Wind-energy projects are required to win a certificate of public good from the state Public Service Board, which weighs the impact of development on a long list of environmental factors, aesthetics, noise and more. Opponents can take part in the hearings and appeal the results.
"What I hear from First Wind and others is that Vermont is still a difficult place to build a wind farm," Perchlik said. "They say, ‘There are other places we could go.' I'd say we're making progress towards getting more wind, but it is incremental."
‘Community' wind
To help win local support, the three most recent wind-farm proposals are billing themselves as "community wind" - that is, locally owned projects intended to provide electricity for the region in which they are located.

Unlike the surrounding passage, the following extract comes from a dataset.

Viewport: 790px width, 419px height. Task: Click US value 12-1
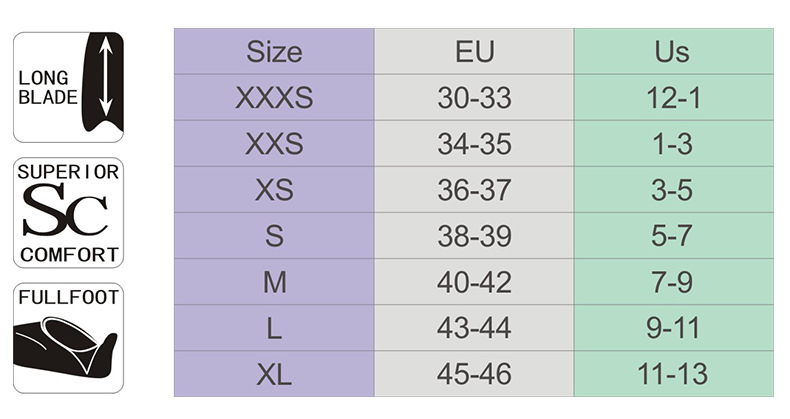[674, 98]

"The power will be created and used right here," said Per White-Hansen, the Charlotte electrical engineer developing a project of up to 80 megawatts on the hills south and west of Rutland.
He introduced the project to a meeting of 150 people in Tinmouth last week. "There is a lot of receptivity to this in Rutland," he said afterward.
The Harrison family of Milton is taking a similar tack with their much smaller Georgia Community Wind project, emphasizing local ownership and their intent to sell the power to local utilities.
"Some of the people in Milton that are close to the site aren't too keen about it," said Staskus, the Waterbury-based consultant working for the Harrison family. "But we haven't heard from Ridge Protectors," the opposition group.
But Bryant, of Ridge Protectors, said developers should not count on being welcomed wherever they go. Turbines that sweep rotor blades 400 feet in the air are difficult to accept on mountaintops, he said.
"It is the size of the turbines, and that, historically, Vermonters have always protected their ridgelines. If they come to your area, your ridgeline, you'll fight it," he said.
Perchlik was more optimistic about wind-energy's future.
"We're still confident that Vermonters want to see this happen. At some point there will be multiple wind farms across the state," he said. "We'd just like to see it sooner rather than later."